Selasa, 21 September 2021 SD Plus Rahmat, menjadi hari yang khusus bagi sekolah. Karena, hari ini SD Plus Rahmat mendapat kunjungan Monev (Monitoring dan Evaluasi) dari Direktorat SD Kemendikbud – Jakarta, tentang PTMT (Pembelajaran Tatap Muka Terbatas). Dan satu lagi dari LPMP (Lembaga Penjamin Mutu Pendidikan) Surabaya, tentang Program Pengembangan Literasi Dan Numerasi.

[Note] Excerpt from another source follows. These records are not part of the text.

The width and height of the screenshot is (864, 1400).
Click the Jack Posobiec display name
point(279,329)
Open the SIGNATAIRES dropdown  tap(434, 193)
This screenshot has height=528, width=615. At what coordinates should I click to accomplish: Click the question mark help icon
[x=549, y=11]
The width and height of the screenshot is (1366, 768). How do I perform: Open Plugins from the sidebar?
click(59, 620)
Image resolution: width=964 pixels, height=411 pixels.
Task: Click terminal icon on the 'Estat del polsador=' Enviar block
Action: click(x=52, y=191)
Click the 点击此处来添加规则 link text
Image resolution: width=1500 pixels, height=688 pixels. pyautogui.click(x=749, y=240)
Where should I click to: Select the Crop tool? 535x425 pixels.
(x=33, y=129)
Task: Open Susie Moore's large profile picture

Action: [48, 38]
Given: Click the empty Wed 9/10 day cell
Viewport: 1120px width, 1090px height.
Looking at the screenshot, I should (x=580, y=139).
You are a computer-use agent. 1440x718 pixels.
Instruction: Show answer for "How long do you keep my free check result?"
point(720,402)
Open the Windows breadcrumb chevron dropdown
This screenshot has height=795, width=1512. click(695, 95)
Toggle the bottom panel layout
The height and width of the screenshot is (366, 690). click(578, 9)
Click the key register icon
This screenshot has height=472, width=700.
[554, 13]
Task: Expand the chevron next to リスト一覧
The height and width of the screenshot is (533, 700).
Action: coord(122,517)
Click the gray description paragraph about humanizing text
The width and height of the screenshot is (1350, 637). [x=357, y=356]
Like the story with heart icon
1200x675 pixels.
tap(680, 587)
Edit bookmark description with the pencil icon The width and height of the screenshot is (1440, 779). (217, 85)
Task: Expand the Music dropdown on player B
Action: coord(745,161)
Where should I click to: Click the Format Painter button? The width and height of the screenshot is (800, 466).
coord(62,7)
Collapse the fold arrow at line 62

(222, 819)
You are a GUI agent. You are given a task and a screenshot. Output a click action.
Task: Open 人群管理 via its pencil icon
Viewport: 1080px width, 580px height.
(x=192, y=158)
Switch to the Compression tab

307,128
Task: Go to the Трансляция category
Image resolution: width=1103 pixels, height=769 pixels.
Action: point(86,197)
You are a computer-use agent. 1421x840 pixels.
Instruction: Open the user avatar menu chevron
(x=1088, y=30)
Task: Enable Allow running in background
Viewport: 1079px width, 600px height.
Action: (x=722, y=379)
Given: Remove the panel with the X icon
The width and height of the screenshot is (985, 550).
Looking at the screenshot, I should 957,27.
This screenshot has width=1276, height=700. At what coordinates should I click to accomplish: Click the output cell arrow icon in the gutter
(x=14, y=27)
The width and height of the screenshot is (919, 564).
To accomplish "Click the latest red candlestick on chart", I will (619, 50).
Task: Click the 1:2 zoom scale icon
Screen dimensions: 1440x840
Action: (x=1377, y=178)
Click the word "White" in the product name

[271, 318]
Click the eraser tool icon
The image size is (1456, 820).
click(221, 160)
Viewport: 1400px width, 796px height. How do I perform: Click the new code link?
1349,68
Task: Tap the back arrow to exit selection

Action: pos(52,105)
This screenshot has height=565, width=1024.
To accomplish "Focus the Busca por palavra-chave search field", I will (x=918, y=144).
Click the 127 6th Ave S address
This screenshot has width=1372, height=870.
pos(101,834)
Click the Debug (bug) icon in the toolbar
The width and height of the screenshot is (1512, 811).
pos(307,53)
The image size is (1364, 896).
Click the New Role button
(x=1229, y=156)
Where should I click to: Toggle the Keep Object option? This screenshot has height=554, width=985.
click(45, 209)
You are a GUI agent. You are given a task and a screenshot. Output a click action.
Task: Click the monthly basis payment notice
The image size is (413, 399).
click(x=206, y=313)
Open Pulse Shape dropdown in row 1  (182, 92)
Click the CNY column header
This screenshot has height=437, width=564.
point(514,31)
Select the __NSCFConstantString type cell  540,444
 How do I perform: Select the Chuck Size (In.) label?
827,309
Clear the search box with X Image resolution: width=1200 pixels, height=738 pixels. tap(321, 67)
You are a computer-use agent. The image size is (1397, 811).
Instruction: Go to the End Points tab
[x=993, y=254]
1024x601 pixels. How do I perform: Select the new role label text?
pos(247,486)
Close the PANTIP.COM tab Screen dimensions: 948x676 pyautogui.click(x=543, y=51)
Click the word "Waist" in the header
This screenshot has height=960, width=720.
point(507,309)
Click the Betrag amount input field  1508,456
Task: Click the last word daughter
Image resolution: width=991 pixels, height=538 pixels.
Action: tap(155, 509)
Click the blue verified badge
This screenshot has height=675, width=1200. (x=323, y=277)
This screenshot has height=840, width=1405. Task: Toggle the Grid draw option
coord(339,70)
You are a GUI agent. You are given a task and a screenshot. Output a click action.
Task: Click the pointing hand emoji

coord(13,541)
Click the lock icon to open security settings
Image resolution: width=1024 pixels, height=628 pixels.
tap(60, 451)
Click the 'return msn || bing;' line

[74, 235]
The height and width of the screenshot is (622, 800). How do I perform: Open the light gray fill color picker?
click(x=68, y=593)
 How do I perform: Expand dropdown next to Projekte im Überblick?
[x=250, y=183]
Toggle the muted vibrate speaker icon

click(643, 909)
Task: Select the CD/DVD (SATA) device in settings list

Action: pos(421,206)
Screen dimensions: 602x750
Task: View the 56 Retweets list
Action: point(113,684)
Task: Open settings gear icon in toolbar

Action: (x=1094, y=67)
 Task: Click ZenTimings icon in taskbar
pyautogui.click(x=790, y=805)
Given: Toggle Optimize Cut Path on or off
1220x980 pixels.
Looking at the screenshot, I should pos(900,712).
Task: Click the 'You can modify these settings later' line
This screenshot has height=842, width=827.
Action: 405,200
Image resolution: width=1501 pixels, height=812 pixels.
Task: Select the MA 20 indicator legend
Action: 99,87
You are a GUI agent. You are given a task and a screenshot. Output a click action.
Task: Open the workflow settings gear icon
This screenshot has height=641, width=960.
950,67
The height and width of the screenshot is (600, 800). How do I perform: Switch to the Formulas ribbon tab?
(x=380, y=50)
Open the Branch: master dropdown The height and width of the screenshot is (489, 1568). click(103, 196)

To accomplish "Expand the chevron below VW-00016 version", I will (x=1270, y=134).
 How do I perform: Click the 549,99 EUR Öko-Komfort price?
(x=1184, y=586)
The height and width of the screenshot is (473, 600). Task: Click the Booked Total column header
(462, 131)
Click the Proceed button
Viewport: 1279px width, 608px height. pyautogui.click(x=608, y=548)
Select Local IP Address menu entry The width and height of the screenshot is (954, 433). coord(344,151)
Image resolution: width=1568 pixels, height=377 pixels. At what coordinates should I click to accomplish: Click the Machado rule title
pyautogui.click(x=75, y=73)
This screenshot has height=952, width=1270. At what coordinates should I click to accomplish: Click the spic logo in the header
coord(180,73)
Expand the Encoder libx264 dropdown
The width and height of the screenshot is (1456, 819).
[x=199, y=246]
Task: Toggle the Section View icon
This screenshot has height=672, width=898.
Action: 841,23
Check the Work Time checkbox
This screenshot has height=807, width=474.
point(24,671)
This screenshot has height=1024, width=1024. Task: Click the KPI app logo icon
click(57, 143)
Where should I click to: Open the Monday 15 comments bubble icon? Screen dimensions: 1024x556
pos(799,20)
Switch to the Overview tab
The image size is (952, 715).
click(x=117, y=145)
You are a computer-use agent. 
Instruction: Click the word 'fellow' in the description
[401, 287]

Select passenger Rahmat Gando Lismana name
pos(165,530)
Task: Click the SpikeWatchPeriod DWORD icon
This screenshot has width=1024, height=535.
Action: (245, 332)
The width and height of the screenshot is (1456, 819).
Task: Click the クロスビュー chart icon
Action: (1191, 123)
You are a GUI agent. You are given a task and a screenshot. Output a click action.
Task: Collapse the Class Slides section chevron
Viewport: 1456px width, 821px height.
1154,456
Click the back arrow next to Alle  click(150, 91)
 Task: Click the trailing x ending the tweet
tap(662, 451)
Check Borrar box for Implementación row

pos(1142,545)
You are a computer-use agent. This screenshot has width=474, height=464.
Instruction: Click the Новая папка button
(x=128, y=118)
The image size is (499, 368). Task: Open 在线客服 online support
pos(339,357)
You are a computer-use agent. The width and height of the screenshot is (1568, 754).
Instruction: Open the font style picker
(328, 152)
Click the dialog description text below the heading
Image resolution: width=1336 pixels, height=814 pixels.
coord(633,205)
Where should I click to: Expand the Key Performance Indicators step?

Dalam kunjungan dari Direktorat SD Kemendikbud, mengecek sarana dan prasarana di sekolah yang sudah melaksanakan PTMT apakah sudah terpenuhi secara protokol kesehatan, mulai dari tempat cuci tangan, check point suhu bagi yang masuk ke lingkungan sekolah, setting kelas, dan ketersediaan sarana UKS dan hand sanitizer di area sekolah.
Selain mengenai sarana dan prasarana, Monev juga menyasar metode pembelajaran yang diaplikasikan di sekolah selama PTMT. “Sebelum melakukan PTMT kami mengedarkan surat pernyataan persetujuan dari wali murid untuk mengikuti pengajaran tatap muka. Dari total 852 jumlah siswa, hanya 61 yang tidak menghendaki PTMT karena belum bisa melepas ananda bersekolah tatap muka, dan sisanya karena siswa saat pandemi ini berdomisili di luar kota, luar pulau, atau bahkan luar negeri”, kata Ustadzah Yuni, kepala SD Plus Rahmat.

Untuk metode pembelajaran sendiri, mendapatkan apresiasi dari Direktorat SD Kemendikbud, dengan menerapkan PTMT terjadwal, namun tetap melaksanakan PJJ bagi siswa yang di handle secara terorganisir oleh Guru. Sehingga hak siswa yang belajar di rumah untuk mendapatkan pembelajaran tetap terlaksana.

Blended Learning, SD Plus Rahmat melayani pembelajaran tatap muka dan PJJ. Bu Laili, selaku perwakilan Monev dari Direktorat SD Kemendikbud, berpesan kepada sekolah untuk disampaikan kepada wali murid dan guru. Jadi saat ini, Guru dan orang tua harus memperhatikan benar-benar psikis siswa. Terkait guru, diadakan pembelajaran yang kreatif dan menyenangkan. Anak-anak jangan diberikan beban/tugas yang justru memberatkan, pelajaran yang membosankan, dll… Jangan sampai siswa/i kita berpikir, setelah PTMT ini mereka berpikir bahwa lebih enak daring daripada masuk sekolah langsung. “Saya yakin SD Plus Rahmat sudah tidak diragukan,” kata beliau.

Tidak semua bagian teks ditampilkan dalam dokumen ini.